I am a feminist, and a comic book reader, and yes, there is sexism is comics. But I think there is more sexism in television and in advertising. I am upset by the changes in characterization of DC's characters with their latest reboot, because so many of the heroes seem less heroic than they were - I'd be ranting more if I was more of a DC fan. But that isn't what's bothering Laura Hudson. It doesn't seem to be so much the bad characterisation that bothers her, but the combination of bad characterization, sexist art, and the red lacy bra.

I read her reasons for her anger and I felt vaguely guilty: as if I'm a failed feminist or a bad comic book reader. I don't know if I'd like those comics - I haven't read them - but should I feel guilty that I think the idea of Batman and Catwoman having sex on a rooftop is, well, kind of hot?
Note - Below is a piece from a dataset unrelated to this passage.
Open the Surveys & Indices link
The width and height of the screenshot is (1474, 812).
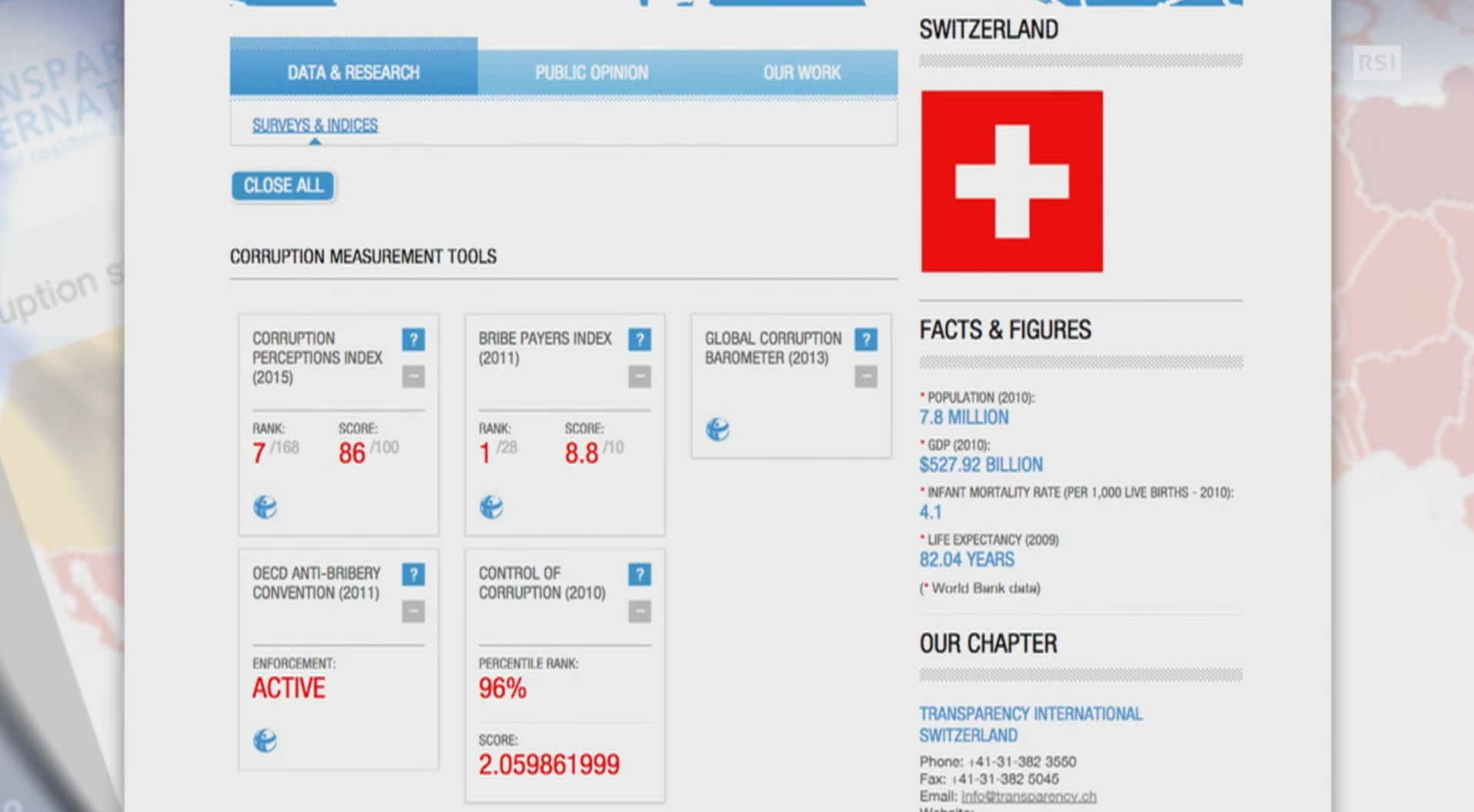(315, 125)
And pretty much in character, too.

I can't tell if the problem is what happens in the comic, or how it happens. Bad dialogue, or bad ideology, or both? I am tempted to read these comics - well, the Batman/Catwoman story, anyway - to see what I think. Sometimes I read articles like this, and I wonder if the author is just reacting to any depiction of sexuality that includes what men like. I don't think Hudson was doing that - but I wondered why she reacted so strongly to these stories.

Problem is, it's one of those triggery subjects that I don't even like to bring up. Because so many people feel so very strongly when they see things as wrong, particularly demeaning depictions of women - and yes, so do I. I just seem to have... unusual triggers. Frankly, Hudson's anger made me feel so uncomfortable I didn't finish the article. Why, and why not? I don't know. I'll have to think about it.

I do wish we saw a half-dressed Batman more often. But he has his moments. And generally speaking, I love the stories where Batman gets sex or romance.

An nice antidote to this article was reading the latest issue of X-Men Legacy by Mike Carey this evening; a comic full of strong and interesting women. And strong and interesting men, too.